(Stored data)

════════

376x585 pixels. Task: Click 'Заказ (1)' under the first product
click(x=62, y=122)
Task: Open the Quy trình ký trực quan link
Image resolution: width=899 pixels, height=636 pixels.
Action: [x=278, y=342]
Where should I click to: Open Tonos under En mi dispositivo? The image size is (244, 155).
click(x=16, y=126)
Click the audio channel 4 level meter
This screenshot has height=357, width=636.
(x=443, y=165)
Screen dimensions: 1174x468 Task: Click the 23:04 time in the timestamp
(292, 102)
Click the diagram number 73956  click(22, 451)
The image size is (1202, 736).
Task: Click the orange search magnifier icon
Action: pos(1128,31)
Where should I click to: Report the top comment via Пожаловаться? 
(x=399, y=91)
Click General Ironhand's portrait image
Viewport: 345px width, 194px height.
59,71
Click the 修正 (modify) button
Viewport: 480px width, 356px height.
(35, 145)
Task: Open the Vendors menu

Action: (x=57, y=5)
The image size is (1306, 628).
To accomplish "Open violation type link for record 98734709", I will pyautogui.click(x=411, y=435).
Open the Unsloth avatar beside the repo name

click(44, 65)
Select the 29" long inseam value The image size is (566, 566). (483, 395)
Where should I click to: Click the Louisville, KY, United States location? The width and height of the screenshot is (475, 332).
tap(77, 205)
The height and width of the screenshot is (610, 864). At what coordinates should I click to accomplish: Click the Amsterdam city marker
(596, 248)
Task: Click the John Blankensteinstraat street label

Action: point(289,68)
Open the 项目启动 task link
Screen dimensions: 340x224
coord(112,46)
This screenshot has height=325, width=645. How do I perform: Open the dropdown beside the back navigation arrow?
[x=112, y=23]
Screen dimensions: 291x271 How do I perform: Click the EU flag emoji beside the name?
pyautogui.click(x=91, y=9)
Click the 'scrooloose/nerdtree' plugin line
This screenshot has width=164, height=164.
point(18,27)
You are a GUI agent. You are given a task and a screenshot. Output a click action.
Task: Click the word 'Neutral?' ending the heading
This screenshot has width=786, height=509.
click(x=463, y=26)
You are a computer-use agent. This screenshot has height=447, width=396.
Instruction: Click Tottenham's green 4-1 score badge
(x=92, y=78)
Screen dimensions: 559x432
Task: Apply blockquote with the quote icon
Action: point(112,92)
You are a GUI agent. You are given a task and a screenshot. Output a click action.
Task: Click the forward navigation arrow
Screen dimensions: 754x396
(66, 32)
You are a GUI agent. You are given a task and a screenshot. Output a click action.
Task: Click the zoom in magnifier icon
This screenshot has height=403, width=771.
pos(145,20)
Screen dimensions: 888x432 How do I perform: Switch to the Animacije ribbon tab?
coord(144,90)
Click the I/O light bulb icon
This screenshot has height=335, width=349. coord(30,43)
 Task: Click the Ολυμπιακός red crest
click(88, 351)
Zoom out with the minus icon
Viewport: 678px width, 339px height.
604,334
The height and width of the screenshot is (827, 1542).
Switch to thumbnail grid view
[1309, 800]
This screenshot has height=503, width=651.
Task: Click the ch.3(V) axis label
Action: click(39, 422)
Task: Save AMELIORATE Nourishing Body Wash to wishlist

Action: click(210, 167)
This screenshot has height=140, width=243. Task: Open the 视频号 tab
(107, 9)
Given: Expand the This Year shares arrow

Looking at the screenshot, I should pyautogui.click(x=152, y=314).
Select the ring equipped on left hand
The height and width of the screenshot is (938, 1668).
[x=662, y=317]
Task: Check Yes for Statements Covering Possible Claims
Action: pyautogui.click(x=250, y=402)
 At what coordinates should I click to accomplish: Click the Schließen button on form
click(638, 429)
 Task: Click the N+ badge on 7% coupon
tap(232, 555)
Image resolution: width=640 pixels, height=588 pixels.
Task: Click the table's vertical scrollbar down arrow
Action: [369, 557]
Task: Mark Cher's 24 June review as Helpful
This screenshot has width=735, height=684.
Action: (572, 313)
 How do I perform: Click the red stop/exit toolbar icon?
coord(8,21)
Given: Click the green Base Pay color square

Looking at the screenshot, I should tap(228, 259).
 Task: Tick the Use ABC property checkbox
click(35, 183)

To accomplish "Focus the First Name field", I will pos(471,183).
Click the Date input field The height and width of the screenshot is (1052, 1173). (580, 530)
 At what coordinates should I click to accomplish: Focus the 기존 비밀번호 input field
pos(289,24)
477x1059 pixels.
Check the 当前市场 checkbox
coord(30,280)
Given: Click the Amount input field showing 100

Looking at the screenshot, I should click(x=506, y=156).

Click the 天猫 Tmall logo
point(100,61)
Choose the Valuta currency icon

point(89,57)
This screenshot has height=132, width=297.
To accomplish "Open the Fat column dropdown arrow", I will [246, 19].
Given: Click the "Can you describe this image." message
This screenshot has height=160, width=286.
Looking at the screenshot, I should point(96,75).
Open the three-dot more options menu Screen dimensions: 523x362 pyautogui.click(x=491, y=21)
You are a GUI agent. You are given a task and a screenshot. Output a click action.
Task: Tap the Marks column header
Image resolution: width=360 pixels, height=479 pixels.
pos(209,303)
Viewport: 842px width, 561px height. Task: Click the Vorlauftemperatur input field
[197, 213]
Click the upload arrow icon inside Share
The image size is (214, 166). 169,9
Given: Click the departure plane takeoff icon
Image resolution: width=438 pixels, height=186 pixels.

════════

What this task involves: Your reply should consist of the records, duplicated exactly.

Solution to this exercise:
376x585 pixels. Task: Click 'Заказ (1)' under the first product
click(x=62, y=122)
Task: Open the Quy trình ký trực quan link
Image resolution: width=899 pixels, height=636 pixels.
Action: [x=278, y=342]
Where should I click to: Open Tonos under En mi dispositivo? The image size is (244, 155).
click(x=16, y=126)
Click the audio channel 4 level meter
This screenshot has height=357, width=636.
(x=443, y=165)
Screen dimensions: 1174x468 Task: Click the 23:04 time in the timestamp
(292, 102)
Click the diagram number 73956  click(22, 451)
The image size is (1202, 736).
Task: Click the orange search magnifier icon
Action: pos(1128,31)
Where should I click to: Report the top comment via Пожаловаться? 
(x=399, y=91)
Click General Ironhand's portrait image
Viewport: 345px width, 194px height.
59,71
Click the 修正 (modify) button
Viewport: 480px width, 356px height.
(35, 145)
Task: Open the Vendors menu

Action: (x=57, y=5)
The image size is (1306, 628).
To accomplish "Open violation type link for record 98734709", I will pyautogui.click(x=411, y=435).
Open the Unsloth avatar beside the repo name

click(44, 65)
Select the 29" long inseam value The image size is (566, 566). (483, 395)
Where should I click to: Click the Louisville, KY, United States location? The width and height of the screenshot is (475, 332).
tap(77, 205)
The height and width of the screenshot is (610, 864). At what coordinates should I click to accomplish: Click the Amsterdam city marker
(596, 248)
Task: Click the John Blankensteinstraat street label

Action: point(289,68)
Open the 项目启动 task link
Screen dimensions: 340x224
coord(112,46)
This screenshot has height=325, width=645. How do I perform: Open the dropdown beside the back navigation arrow?
[x=112, y=23]
Screen dimensions: 291x271 How do I perform: Click the EU flag emoji beside the name?
pyautogui.click(x=91, y=9)
Click the 'scrooloose/nerdtree' plugin line
This screenshot has width=164, height=164.
point(18,27)
You are a GUI agent. You are given a task and a screenshot. Output a click action.
Task: Click the word 'Neutral?' ending the heading
This screenshot has width=786, height=509.
click(x=463, y=26)
You are a computer-use agent. This screenshot has height=447, width=396.
Instruction: Click Tottenham's green 4-1 score badge
(x=92, y=78)
Screen dimensions: 559x432
Task: Apply blockquote with the quote icon
Action: point(112,92)
You are a GUI agent. You are given a task and a screenshot. Output a click action.
Task: Click the forward navigation arrow
Screen dimensions: 754x396
(66, 32)
You are a GUI agent. You are given a task and a screenshot. Output a click action.
Task: Click the zoom in magnifier icon
This screenshot has height=403, width=771.
pos(145,20)
Screen dimensions: 888x432 How do I perform: Switch to the Animacije ribbon tab?
coord(144,90)
Click the I/O light bulb icon
This screenshot has height=335, width=349. coord(30,43)
 Task: Click the Ολυμπιακός red crest
click(88, 351)
Zoom out with the minus icon
Viewport: 678px width, 339px height.
604,334
The height and width of the screenshot is (827, 1542).
Switch to thumbnail grid view
[1309, 800]
This screenshot has height=503, width=651.
Task: Click the ch.3(V) axis label
Action: click(39, 422)
Task: Save AMELIORATE Nourishing Body Wash to wishlist

Action: click(210, 167)
This screenshot has height=140, width=243. Task: Open the 视频号 tab
(107, 9)
Given: Expand the This Year shares arrow

Looking at the screenshot, I should pyautogui.click(x=152, y=314).
Select the ring equipped on left hand
The height and width of the screenshot is (938, 1668).
[x=662, y=317]
Task: Check Yes for Statements Covering Possible Claims
Action: pyautogui.click(x=250, y=402)
 At what coordinates should I click to accomplish: Click the Schließen button on form
click(638, 429)
 Task: Click the N+ badge on 7% coupon
tap(232, 555)
Image resolution: width=640 pixels, height=588 pixels.
Task: Click the table's vertical scrollbar down arrow
Action: [369, 557]
Task: Mark Cher's 24 June review as Helpful
This screenshot has width=735, height=684.
Action: (572, 313)
 How do I perform: Click the red stop/exit toolbar icon?
coord(8,21)
Given: Click the green Base Pay color square

Looking at the screenshot, I should tap(228, 259).
 Task: Tick the Use ABC property checkbox
click(35, 183)

To accomplish "Focus the First Name field", I will pos(471,183).
Click the Date input field The height and width of the screenshot is (1052, 1173). (580, 530)
 At what coordinates should I click to accomplish: Focus the 기존 비밀번호 input field
pos(289,24)
477x1059 pixels.
Check the 当前市场 checkbox
coord(30,280)
Given: Click the Amount input field showing 100

Looking at the screenshot, I should click(x=506, y=156).

Click the 天猫 Tmall logo
point(100,61)
Choose the Valuta currency icon

point(89,57)
This screenshot has height=132, width=297.
To accomplish "Open the Fat column dropdown arrow", I will [246, 19].
Given: Click the "Can you describe this image." message
This screenshot has height=160, width=286.
Looking at the screenshot, I should point(96,75).
Open the three-dot more options menu Screen dimensions: 523x362 pyautogui.click(x=491, y=21)
You are a GUI agent. You are given a task and a screenshot. Output a click action.
Task: Tap the Marks column header
Image resolution: width=360 pixels, height=479 pixels.
pos(209,303)
Viewport: 842px width, 561px height. Task: Click the Vorlauftemperatur input field
[197, 213]
Click the upload arrow icon inside Share
The image size is (214, 166). 169,9
Given: Click the departure plane takeoff icon
Image resolution: width=438 pixels, height=186 pixels.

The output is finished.